WHAT IS EXPECTED → Rewrite the records below with "At what coordinates should I click to accomplish" swapped for "Where do I click to complete" wherever it appears, keeping everything else the same.
★ ★ ★
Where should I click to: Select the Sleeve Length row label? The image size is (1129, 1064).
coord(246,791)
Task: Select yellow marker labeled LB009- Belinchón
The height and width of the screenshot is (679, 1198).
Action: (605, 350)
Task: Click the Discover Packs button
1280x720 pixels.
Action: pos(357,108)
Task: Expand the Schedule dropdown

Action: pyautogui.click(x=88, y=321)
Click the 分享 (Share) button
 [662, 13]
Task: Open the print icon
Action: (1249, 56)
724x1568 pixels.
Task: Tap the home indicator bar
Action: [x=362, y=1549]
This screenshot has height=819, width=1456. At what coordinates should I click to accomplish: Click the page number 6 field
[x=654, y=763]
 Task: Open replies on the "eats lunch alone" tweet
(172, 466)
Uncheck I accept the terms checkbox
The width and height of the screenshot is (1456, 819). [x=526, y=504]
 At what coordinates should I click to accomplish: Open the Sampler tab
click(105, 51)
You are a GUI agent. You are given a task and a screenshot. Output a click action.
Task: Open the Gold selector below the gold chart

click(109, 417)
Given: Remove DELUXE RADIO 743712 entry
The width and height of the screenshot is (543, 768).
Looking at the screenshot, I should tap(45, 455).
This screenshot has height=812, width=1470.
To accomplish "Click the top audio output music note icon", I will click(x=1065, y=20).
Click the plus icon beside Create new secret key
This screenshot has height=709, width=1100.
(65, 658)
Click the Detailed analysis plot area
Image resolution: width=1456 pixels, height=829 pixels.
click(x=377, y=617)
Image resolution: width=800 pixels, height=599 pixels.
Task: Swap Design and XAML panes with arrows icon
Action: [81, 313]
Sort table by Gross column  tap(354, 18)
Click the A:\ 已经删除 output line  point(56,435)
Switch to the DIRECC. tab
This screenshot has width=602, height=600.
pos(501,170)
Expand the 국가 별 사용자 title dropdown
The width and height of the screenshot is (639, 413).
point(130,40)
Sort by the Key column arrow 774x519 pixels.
★ ★ ★
EXPECTED OUTPUT →
Where should I click to: Select the Sleeve Length row label? The image size is (1129, 1064).
coord(246,791)
Task: Select yellow marker labeled LB009- Belinchón
The height and width of the screenshot is (679, 1198).
Action: (605, 350)
Task: Click the Discover Packs button
1280x720 pixels.
Action: pos(357,108)
Task: Expand the Schedule dropdown

Action: pyautogui.click(x=88, y=321)
Click the 分享 (Share) button
 [662, 13]
Task: Open the print icon
Action: (1249, 56)
724x1568 pixels.
Task: Tap the home indicator bar
Action: [x=362, y=1549]
This screenshot has height=819, width=1456. Where do I click to complete: Click the page number 6 field
[x=654, y=763]
 Task: Open replies on the "eats lunch alone" tweet
(172, 466)
Uncheck I accept the terms checkbox
The width and height of the screenshot is (1456, 819). [x=526, y=504]
 Where do I click to complete: Open the Sampler tab
click(105, 51)
You are a GUI agent. You are given a task and a screenshot. Output a click action.
Task: Open the Gold selector below the gold chart

click(109, 417)
Given: Remove DELUXE RADIO 743712 entry
The width and height of the screenshot is (543, 768).
Looking at the screenshot, I should tap(45, 455).
This screenshot has height=812, width=1470.
To accomplish "Click the top audio output music note icon", I will click(x=1065, y=20).
Click the plus icon beside Create new secret key
This screenshot has height=709, width=1100.
(65, 658)
Click the Detailed analysis plot area
Image resolution: width=1456 pixels, height=829 pixels.
click(x=377, y=617)
Image resolution: width=800 pixels, height=599 pixels.
Task: Swap Design and XAML panes with arrows icon
Action: [81, 313]
Sort table by Gross column  tap(354, 18)
Click the A:\ 已经删除 output line  point(56,435)
Switch to the DIRECC. tab
This screenshot has width=602, height=600.
pos(501,170)
Expand the 국가 별 사용자 title dropdown
The width and height of the screenshot is (639, 413).
point(130,40)
Sort by the Key column arrow 774x519 pixels.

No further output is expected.